Seagate subsidiary LaCie has started shipping its first 5TB external hard drives, with the capacity increase possible thanks to Seagate’s innovative Shingled Magnetic Recording (SMR) technology, which allows it to squeeze more tracks onto a disk surface by partially overlapping them.
The enclosure models that offer the new 5TB drives include Thunderbolt-enabled ‘d2’ series, 2-bay RAID ‘2big’ series, as well as 5-bay NAS box ‘5big’, which can now store an impressive 25TB.
Seagate completed the acquisition of LaCie, the French manufacturer of storage devices for PC, Apple, and Linux, in August 2012. The company historically set itself apart from the competition by paying attention to the visual aesthetics of hardware, at a time when the rest of the industry were shipping featureless beige boxes.

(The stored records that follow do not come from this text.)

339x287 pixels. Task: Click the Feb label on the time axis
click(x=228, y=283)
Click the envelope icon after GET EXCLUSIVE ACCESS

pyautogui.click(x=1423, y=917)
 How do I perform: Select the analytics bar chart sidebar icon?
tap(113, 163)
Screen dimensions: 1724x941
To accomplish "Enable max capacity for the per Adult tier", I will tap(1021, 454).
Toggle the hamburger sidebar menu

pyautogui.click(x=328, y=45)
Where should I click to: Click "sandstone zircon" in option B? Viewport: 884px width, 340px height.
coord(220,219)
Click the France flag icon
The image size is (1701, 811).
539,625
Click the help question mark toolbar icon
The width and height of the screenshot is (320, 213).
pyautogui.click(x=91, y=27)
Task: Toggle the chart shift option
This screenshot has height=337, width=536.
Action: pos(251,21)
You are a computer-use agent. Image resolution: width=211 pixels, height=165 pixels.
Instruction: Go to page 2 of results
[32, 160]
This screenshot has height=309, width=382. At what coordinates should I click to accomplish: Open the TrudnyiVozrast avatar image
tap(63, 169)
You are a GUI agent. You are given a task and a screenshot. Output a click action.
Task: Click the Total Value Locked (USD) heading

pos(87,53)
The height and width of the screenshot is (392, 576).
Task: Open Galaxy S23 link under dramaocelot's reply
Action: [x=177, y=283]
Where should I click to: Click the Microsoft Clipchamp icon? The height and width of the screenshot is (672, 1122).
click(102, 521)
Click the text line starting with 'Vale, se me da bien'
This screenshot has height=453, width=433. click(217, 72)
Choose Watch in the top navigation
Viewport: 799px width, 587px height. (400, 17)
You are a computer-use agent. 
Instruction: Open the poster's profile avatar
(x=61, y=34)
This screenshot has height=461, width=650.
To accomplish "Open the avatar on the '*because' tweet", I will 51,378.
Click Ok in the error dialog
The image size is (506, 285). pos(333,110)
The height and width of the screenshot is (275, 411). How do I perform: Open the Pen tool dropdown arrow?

Even though Seagate hasn’t started shipping its 5TB drives to customers, LaCie has confirmed to TechWeekEurope it was granted access to the SMR technology. It depends on the same HDD hardware components, but requires specialised software and should eventually help mass-produce hard drives that break the 1TB/in2 capacity barrier. SMR drives are best suited for continuous writing/erasing rather than small random-access updates.
All of the new drives spin at 7200 rpm – the standard for hardware built for capacity, rather than performance. However, increased storage density translates into higher read/write speeds than a comparable 4TB drive.
For example, Thunderbolt-enabled 5big with a RAID configuration can deliver transfer speeds up to 785 MBps, and LaCie positions it as the perfect companion for the new Mac Pro workstations, which are being adopted by the film industry. 2big and d2 are also available in Quadra configurations, which replace Thunderbolt connectivity with FireWire 800.
The new SMR drives are the latest weapon in a battle between three largest hard drive manufacturers – Seagate, Western Digital and Toshiba – which do their utmost to offer customers more capacity in a traditional 3.5-inch form factor.
Toshiba has recently announced its first 5TB drive, achieved through adopting the 4K Advanced Format sector technology, which grows the standard size of the sector from 512 to 4096 bytes.
Meanwhile, Western Digital has filled some of its hard drives with helium instead of oxygen to achieve impressive capacity of 6TB.